The former Greek village of Kayakoy makes a striking impression on visitors, with its stone houses and churches, narrow streets, and spectacular setting. To get to this ghost town in southwestern Turkey, take the road from Fethiye towards Oludeniz Lagoon, and when you reach Hisaronu follow the signposts to Karymlassos. Five kilometers further on, you will see a steep hillside covered with the ruins of stone houses. Each is positioned so that it does not cut off the sun or view of the other.
The earliest remains in the site belong to the Lycian city of Karymlassos, and it was established on this ancient site in the 11th century according to some sources, and the 14th century according to others. The 17th-century Turkish writer Evliya Celebi tells us that the Greek name of the town was Levissi. It was a prosperous place until 1912, with a population of 6500, churches, schools, pharmacy, hospital, post office, workshops, and even a printing house producing the Karya newspaper, which had the widest circulation in the south Aegean region.
Anatolian Greeks never wasted fertile land by building on it, instead choosing rocky sites for their homes, and it is a typical example. The two churches, Panaghia Pyrgiotissa in the lower part of the village and Taksiyarhis in the upper part, are still standing, but the around two thousand stone houses, chapels, workshops, schools, hospital, library, and other buildings have not resisted the passage of time so well. Nonetheless, the paved roads and squares, and in the houses, the stone hearths, unusual lavatories reached by spiraling passages, cisterns, and pebbled flooring give a clear impression of what the settlement must have been like a century ago.

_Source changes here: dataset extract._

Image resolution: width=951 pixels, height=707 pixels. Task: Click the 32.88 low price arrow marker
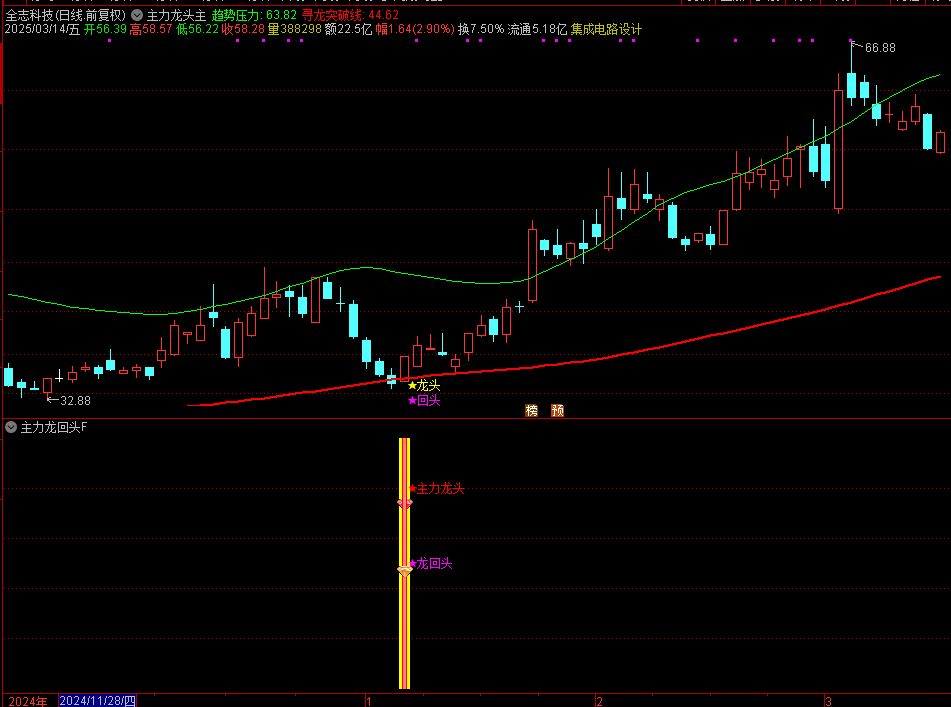68,400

Pioneered by the Chamber of Architects and the Turkish-Greek Friendship Association, a project was launched in 1988 to restore the area as a symbol of peace and friendship between Turkey and Greece. The project won the support of the Ministry of Public Works, and it was declared a grade three urban and archaeological conservation area.
In addition to its historic interest, its environs are ideal for a wide range of sporting activities, including trekking, parachuting, jeep safaris, mountain climbing, scuba diving, and sailing. Several marked footpaths around the site lead to nearby bays and scenic walks along the winding coast. For those seeking an adventurous day out, jeeps can be hired from Fethiye to explore the unsurfaced roads around the Gulf of Fethiye, Kayakoy, and from there to Kelebekler Vadisi (Butterfly Valley) and the bay of Kabak, ending up at Mount Babadag, whose summit commands a breathtaking view over the entire area. All the way the roads pass through pine forests.

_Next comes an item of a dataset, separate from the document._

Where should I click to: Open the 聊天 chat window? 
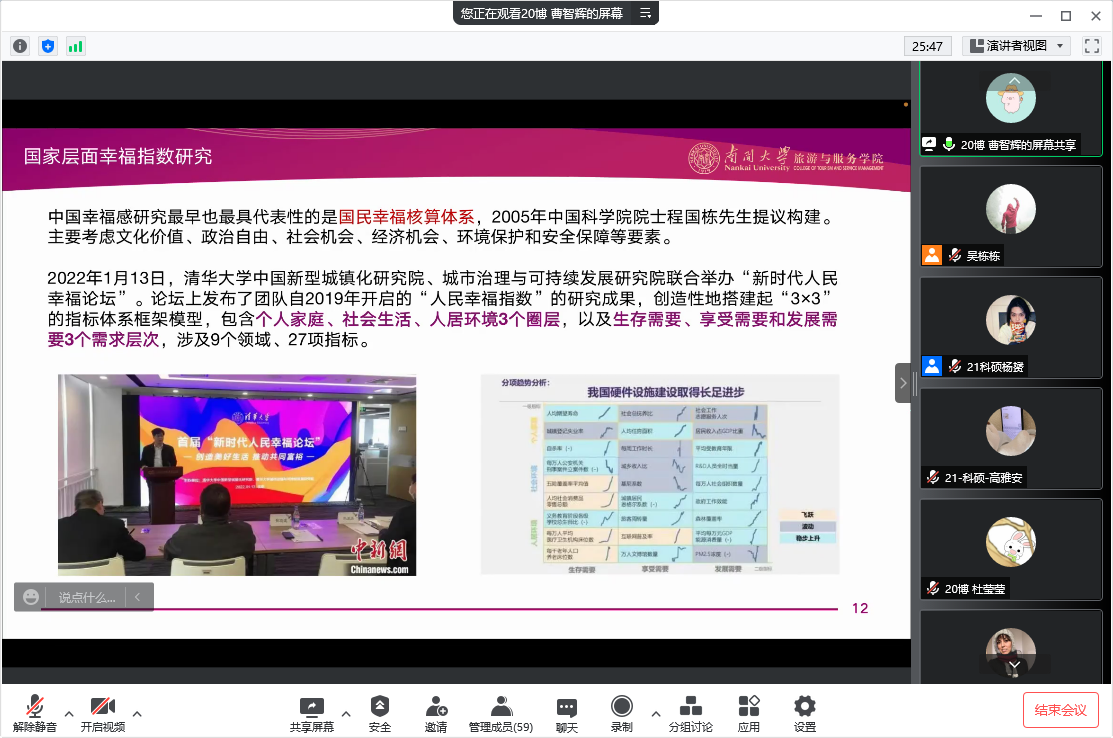tap(567, 714)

If you happen to have your paraglider with you, the flight down from Babadag is one of the most memorable in the world. This mountain soars almost sheer from the shore of the Mediterranean up to 2000 meters and depending on the wind direction, you can glide towards Oludeniz Lagoon or Kayakoy. The beaches near the ancient site are suitable for swimming most of the year.

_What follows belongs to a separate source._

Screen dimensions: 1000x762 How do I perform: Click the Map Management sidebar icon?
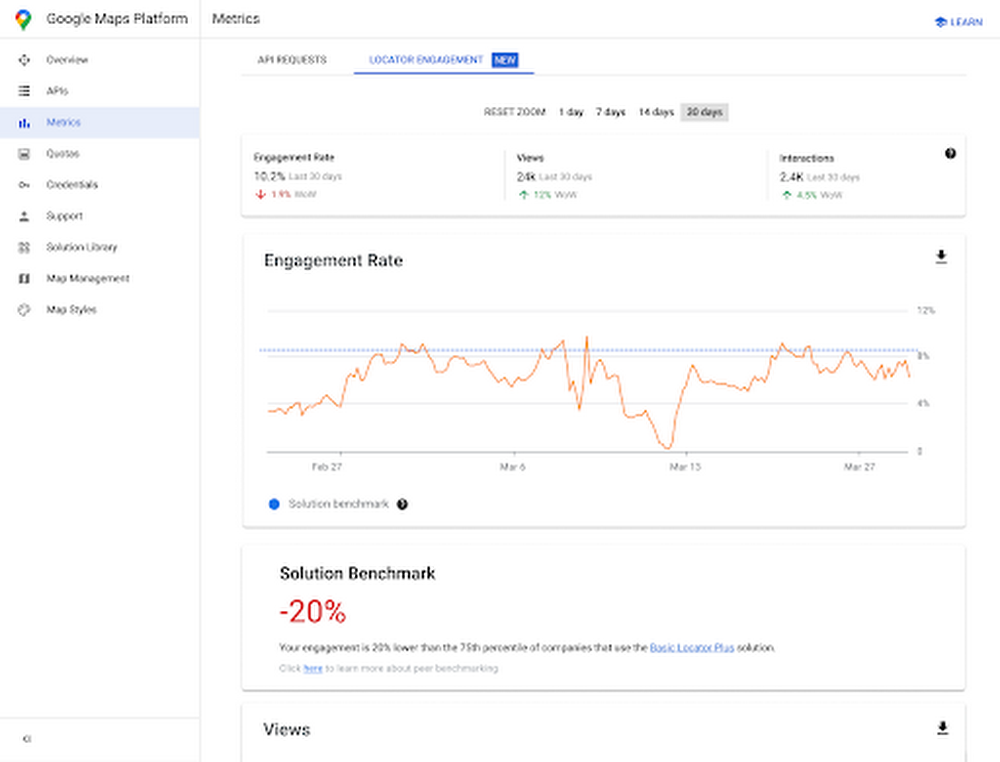point(24,278)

When you climb the narrow streets up to the chapel at the top of the village, there is a wonderful view over the abandoned village. From the chapel, a pleasant thirty-minute walk takes you to Soguksu, where you can enjoy bathing from empty beaches encircled by pine trees. To take photographs of this ghost town; wait for sunset at the chapel on your return journey. As the sun sinks towards the horizon, the stone houses on the hillside glow with color. And if there is a full moon, do not miss the chance to wander through the ghostly houses of the ghost town by moonlight!
Once exploring Kayakoy, take a rest at one of the cafes in the square, and try some of the delicious sage tea. Now, there is one thing left to do, and that is to hire a horse from Atci Nadir and ride to Afkule Monastery. It does not matter if you are an inexperienced rider. Nadir’s horses are well trained, and you will soon get used to them. This monastery, built by a monk called Ayios Elefterios, is built on top of steep cliffs rising from the seashore and is just as fascinating as the more renowned Sumela Monastery in Trabzon. Inside the monastery is a cistern built between the rocks, where water filtering down from the mountain into the cistern has formed stalactites.